WHAT THE TASK REQUIRES
Please return every line of the records below that holds the word "will".

<<<<

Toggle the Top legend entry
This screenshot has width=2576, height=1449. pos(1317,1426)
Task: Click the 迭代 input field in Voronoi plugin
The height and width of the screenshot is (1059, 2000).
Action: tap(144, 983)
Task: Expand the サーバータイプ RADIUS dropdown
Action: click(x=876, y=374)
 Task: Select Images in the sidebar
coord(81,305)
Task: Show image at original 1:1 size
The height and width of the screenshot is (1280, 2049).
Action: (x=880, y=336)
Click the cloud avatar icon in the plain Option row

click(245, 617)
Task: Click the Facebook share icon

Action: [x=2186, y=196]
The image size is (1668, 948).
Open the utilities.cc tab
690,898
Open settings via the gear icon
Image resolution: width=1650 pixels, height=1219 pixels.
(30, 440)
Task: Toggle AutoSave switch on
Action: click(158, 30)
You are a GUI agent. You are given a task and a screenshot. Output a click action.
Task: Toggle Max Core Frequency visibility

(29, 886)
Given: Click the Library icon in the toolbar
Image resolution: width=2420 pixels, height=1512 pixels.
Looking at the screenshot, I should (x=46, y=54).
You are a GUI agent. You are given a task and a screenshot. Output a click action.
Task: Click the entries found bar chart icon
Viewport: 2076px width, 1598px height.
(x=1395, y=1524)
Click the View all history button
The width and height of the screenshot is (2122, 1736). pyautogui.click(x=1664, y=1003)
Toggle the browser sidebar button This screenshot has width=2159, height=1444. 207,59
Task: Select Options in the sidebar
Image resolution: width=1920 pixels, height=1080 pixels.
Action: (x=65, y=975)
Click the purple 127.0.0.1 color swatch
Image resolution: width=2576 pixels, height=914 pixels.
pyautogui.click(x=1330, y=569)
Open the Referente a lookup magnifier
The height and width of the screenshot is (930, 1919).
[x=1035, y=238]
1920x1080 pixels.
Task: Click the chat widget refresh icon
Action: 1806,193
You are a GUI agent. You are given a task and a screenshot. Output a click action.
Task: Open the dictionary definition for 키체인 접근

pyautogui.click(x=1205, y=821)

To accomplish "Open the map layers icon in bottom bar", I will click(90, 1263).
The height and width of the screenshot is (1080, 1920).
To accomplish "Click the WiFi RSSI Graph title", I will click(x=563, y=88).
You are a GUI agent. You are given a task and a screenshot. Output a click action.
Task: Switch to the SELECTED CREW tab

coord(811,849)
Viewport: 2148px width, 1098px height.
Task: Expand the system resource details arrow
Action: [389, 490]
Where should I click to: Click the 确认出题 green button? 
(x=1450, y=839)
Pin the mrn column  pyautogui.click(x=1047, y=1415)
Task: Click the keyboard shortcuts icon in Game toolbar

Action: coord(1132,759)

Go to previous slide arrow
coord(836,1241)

>>>>

ANSWER SPACE
To accomplish "Open the map layers icon in bottom bar", I will click(90, 1263).
To accomplish "Click the WiFi RSSI Graph title", I will click(x=563, y=88).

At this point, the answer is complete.